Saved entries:
------

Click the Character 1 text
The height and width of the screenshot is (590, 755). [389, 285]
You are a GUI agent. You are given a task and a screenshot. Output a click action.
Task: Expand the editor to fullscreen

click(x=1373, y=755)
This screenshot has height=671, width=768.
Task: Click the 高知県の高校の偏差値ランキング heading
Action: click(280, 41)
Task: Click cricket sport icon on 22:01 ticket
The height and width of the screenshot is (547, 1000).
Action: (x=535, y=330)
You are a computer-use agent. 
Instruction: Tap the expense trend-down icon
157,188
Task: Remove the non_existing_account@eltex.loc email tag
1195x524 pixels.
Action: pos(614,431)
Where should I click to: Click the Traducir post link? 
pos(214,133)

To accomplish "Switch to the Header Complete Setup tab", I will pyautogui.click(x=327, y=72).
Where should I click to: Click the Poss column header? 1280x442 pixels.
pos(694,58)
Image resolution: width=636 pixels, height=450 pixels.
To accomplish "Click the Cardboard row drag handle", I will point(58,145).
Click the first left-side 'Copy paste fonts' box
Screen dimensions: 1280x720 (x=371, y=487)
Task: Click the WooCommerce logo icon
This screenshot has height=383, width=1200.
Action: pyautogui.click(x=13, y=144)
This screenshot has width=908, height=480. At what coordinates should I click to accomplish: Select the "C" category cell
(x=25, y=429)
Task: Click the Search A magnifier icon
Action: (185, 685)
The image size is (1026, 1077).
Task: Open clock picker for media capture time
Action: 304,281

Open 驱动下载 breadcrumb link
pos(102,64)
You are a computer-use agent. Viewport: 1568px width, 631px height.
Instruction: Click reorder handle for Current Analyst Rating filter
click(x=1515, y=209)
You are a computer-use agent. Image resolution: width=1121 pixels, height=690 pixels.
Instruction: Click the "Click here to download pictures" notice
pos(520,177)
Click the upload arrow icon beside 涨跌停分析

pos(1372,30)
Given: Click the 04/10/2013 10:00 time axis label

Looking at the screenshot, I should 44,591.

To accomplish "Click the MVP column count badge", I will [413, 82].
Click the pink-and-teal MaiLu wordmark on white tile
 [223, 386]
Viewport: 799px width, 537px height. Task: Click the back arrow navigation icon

------

(Task requirements):
One number only, please: the count of lines in the data that hold the word "Viewport".

(Expected output):
2